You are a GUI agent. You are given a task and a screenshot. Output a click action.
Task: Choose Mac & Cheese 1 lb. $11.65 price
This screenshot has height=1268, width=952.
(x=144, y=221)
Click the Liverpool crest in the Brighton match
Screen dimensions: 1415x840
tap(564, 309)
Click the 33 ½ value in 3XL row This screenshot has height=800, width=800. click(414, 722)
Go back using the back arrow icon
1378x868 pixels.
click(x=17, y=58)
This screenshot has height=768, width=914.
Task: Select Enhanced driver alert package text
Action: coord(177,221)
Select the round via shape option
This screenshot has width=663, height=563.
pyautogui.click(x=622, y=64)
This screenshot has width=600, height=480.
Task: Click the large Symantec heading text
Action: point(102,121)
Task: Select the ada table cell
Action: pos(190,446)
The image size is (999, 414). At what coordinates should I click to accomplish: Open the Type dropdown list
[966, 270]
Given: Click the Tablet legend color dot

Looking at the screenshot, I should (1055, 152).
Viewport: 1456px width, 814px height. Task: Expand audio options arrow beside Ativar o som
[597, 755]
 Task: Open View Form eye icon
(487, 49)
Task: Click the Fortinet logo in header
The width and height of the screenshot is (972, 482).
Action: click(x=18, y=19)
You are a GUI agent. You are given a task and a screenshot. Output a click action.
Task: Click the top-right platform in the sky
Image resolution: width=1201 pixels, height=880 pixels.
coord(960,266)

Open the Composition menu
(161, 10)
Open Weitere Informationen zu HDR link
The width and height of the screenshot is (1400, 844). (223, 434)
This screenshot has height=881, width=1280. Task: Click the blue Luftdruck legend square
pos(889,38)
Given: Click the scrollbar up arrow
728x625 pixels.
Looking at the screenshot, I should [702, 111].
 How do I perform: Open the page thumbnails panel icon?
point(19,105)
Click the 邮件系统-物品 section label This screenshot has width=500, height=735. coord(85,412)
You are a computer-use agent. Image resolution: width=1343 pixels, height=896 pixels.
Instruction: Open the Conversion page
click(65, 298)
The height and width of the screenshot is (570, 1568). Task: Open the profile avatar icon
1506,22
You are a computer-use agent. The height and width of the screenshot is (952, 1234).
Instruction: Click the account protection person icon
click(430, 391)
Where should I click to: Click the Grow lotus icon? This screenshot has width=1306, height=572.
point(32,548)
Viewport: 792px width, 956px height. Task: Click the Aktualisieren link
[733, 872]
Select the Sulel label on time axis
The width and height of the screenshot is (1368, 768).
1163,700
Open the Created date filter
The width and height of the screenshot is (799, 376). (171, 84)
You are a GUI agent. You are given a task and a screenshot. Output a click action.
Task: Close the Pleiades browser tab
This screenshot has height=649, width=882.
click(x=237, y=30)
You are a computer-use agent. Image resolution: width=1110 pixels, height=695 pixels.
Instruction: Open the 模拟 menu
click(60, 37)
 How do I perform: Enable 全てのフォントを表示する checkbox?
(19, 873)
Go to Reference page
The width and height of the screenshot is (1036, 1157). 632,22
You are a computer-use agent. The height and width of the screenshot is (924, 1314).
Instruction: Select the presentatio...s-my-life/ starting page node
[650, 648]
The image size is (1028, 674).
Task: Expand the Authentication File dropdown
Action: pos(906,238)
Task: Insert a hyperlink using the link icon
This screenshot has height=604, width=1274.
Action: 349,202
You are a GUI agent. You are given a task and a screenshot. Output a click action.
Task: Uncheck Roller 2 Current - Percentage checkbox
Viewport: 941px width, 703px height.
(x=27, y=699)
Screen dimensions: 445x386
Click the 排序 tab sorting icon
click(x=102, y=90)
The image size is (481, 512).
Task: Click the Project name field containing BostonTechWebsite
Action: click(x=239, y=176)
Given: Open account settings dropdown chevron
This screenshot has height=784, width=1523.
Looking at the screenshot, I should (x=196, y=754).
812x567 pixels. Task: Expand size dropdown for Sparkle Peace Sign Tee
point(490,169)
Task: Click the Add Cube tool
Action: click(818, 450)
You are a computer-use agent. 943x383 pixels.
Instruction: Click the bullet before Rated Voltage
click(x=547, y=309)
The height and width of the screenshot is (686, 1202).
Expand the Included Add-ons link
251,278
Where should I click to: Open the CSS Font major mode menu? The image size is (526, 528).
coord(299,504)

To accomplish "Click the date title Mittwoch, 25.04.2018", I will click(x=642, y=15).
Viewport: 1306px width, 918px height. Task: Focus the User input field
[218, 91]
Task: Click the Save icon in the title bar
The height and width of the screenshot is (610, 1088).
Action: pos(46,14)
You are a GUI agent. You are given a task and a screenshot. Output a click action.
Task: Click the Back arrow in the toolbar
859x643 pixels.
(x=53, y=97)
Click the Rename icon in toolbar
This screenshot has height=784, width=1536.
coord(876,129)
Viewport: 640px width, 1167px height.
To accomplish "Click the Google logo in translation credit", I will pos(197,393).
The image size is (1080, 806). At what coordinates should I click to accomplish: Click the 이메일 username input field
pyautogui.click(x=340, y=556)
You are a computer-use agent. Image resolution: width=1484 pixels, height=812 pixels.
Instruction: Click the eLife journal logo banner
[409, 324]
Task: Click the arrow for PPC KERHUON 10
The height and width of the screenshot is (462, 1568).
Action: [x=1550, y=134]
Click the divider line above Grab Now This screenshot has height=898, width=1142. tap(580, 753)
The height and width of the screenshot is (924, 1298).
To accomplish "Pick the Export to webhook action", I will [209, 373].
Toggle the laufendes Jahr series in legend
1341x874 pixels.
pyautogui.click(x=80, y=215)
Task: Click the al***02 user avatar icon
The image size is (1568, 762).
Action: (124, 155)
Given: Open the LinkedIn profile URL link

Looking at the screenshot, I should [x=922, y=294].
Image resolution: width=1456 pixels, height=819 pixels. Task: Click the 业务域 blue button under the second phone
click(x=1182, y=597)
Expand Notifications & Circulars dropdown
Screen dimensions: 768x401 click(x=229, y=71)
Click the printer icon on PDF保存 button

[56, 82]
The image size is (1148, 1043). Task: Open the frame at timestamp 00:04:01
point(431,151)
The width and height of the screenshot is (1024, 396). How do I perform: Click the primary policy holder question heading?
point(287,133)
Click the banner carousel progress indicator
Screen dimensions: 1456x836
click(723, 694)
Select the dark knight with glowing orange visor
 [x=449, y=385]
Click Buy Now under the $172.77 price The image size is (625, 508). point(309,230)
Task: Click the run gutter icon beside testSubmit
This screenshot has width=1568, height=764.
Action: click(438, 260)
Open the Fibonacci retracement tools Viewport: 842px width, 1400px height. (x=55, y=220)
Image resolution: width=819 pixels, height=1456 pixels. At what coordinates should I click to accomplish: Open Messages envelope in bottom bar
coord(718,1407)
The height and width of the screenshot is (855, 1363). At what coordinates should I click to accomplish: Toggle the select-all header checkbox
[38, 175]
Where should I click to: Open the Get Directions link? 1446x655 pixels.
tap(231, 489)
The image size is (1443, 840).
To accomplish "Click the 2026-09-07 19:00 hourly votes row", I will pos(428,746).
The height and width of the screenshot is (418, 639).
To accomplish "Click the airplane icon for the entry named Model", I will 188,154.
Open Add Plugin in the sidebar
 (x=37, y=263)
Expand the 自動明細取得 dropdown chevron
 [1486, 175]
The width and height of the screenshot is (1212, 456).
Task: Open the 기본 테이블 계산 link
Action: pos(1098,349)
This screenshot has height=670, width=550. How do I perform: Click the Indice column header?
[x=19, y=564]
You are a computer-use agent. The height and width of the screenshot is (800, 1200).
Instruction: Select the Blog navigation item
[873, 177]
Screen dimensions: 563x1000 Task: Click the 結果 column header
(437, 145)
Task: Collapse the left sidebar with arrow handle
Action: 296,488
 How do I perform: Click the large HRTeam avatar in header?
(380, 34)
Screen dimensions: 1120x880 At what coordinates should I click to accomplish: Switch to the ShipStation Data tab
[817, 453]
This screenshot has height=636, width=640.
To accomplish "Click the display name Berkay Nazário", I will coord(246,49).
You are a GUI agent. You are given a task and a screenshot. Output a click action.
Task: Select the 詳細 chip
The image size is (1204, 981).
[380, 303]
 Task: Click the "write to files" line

===============

JOB: Starting at the line that contains "will click(x=642, y=15)." and ending after the line that contains "Action: pos(46,14)", rewrite these lines from the records, changing "Save" to "Print" and leaving everything else as it is.

REPLY TO THE EXERCISE:
To accomplish "Click the date title Mittwoch, 25.04.2018", I will click(x=642, y=15).
Viewport: 1306px width, 918px height. Task: Focus the User input field
[218, 91]
Task: Click the Print icon in the title bar
The height and width of the screenshot is (610, 1088).
Action: pos(46,14)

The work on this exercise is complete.